Since I'm from Detroit, it's only natural for Motown songs to come to mind on big occasions. On my daughter's birthday, "Isn't She Lovely" comes to mind. When a heavy snow closes school, the whole family joins in a chorus of "How Sweet It Is."
And when my students start filling out college applications, it's tough to get "Ball of Confusion" out of my head.
You might think the room should start spinning in September, when every magazine publishes its version of "Colleges So Great, No One Gets Admitted To Them" -- but it's easy to talk parents and students through this message, because they bring their concerns to my office and we talk about them.
The real challenge for a college counselor is how to help students whose first sense of application panic comes on a fall Saturday morning, when they bring a pen or laptop to the breakfast table, throw a last handful of Cocoa Doodles in their mouth, decide it's time to take on that first application -- and they freeze on the line that says "Name."
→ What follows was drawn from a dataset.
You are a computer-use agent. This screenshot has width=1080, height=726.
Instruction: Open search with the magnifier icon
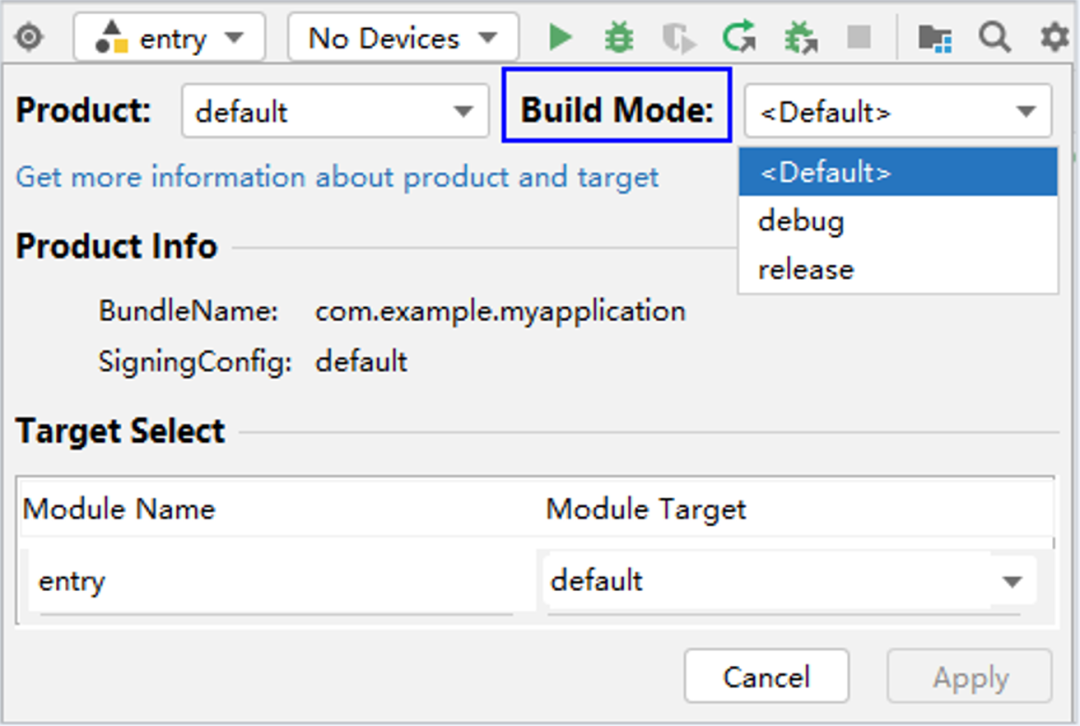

In other words, they are coming out of the "College is Crazy" hype, and thinking about what they really want out of college for the first time in a long time, or for the first time ever.
I'm sorry I can't be at the breakfast tables of each of my students when there's nowhere to run to (if I could be there, I would tell them to go to their room).
Most students balk at filling out college applications because they view it as the first step towards leaving home. That's easy to see; this is the place where you listen to your music, text message long after your parents have gone to bed, do a little homework, and think about your life. The world outside has changed and challenged you, sometimes in ways you didn't like or didn't completely master -- but at the end of the day, you came home to sort out what it all meant, and looked forward to what came next. Giving this place up won't be easy.
The good news is the colleges that are right for you will feel just like home. It may be in the dorm rooms, it may be at the library (hey, it happens), it may be the whole campus -- but somewhere at those colleges, there is a spot waiting for you to reflect on the challenges of life, wonder about the possible, and text your BFFs til dawn. Once you think about college as your next home, completing the applications will be as easy as taking the written exam for your driver's license, because both are just the paperwork that leads to a greater sense of freedom. In the end, going to college isn't about leaving home -- it's about taking home with you.
The second thing I would do is replace students' earbuds with soundproof headphones. Some students hit the brakes because of outside opinions about their college choices. The application to a college a student loves often heads to the shredder when a well-meaning neighbor asks "Where is that college?", or Uncle Bob reports the college is nowhere to be found in the recently published rankings. If it turns out no other student at the local high school is applying to this college, this can become a trifecta for trauma.
When this happens, I encourage students to make the mature choice and be selfish. By fall, college-bound students know who they are and what they want in a college -- with all the research they've done and the campuses they've visited, if college selection were a term paper, they'd have about 25 sources to quote and 3000 file cards to synthesize by now. Knowing what you know about college and yourself, it's important to keep the well-meaning insights of others in perspective -- some may know you, some may know colleges, but very few (except your parents) will know both as well as you do.
Everyone on your first grade soccer team got a trophy for participating, and choosing colleges works the same way -- with self-knowledge and college knowledge, everyone gets a best college, even if what's best for you is different from what's best for everyone else.
At this time of year, it's easy for seniors to think it's gonna take a miracle to get into college. You've worked too hard to believe in things that you don't understand, instead, remember what home means to you, stay focused on what you've learned about college and yourself, and your college applications will go flying out the door so quickly, you'll realize the miracle is you.
So pick up the pen, and pass the Cocoa Doodles. You can do this.